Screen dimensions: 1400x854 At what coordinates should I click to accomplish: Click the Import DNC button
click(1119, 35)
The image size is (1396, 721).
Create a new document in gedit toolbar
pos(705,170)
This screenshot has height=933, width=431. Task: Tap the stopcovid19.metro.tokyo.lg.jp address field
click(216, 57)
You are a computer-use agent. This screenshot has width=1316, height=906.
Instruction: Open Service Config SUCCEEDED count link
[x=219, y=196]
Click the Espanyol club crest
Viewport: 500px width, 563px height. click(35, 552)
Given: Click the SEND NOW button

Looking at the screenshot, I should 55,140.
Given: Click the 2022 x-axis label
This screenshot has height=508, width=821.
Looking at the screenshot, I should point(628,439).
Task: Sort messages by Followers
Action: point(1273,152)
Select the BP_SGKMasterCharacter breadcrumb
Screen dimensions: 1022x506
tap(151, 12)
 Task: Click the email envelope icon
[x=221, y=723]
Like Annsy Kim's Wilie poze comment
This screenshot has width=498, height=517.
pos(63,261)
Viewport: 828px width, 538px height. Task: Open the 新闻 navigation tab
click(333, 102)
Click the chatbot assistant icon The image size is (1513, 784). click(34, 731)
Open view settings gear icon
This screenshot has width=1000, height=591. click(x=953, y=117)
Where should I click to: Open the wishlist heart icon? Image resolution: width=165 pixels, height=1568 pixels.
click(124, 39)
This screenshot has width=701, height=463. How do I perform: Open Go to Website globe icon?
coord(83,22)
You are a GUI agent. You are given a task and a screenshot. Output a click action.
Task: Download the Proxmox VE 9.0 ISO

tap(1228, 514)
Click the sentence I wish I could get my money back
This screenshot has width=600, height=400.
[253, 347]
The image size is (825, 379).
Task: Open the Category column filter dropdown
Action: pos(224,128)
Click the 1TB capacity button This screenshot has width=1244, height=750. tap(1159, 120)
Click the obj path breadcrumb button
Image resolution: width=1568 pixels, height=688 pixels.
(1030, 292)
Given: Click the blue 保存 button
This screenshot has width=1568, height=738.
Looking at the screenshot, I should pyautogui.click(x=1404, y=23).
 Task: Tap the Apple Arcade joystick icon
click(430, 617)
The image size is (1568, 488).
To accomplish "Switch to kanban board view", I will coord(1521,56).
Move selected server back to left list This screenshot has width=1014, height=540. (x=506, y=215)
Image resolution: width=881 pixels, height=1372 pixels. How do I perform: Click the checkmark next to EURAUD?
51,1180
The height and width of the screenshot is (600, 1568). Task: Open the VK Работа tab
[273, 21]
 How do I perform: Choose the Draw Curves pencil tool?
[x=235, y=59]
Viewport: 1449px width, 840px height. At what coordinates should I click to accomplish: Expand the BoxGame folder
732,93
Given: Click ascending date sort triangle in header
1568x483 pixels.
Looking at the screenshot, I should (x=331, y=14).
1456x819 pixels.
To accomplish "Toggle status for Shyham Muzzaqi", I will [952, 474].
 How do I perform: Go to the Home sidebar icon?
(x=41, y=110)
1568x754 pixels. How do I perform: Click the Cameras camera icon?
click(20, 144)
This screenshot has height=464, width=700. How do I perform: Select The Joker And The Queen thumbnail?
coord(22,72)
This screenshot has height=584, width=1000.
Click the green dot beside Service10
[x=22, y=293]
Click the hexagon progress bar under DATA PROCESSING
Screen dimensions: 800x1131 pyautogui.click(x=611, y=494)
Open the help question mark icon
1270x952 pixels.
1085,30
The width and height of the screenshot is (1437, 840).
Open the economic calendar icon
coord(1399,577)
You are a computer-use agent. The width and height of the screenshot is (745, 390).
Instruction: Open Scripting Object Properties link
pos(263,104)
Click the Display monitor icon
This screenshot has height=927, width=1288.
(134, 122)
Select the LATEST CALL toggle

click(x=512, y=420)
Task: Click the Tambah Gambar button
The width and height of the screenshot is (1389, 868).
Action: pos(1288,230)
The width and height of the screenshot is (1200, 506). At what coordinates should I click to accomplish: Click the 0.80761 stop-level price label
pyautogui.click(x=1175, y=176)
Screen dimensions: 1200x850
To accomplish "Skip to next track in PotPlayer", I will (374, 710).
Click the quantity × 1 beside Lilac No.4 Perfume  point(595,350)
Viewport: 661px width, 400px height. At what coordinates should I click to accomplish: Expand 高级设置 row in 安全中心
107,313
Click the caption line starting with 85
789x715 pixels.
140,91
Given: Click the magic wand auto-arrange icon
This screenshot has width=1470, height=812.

▶ Exercise aim: Copy out the entries above, from the line with "You are a computer-use agent. The" up to and including the line with "click(x=512, y=420)", keeping every line unchanged.

▶ Task answer:
You are a computer-use agent. The width and height of the screenshot is (745, 390).
Instruction: Open Scripting Object Properties link
pos(263,104)
Click the Display monitor icon
This screenshot has height=927, width=1288.
(134, 122)
Select the LATEST CALL toggle

click(x=512, y=420)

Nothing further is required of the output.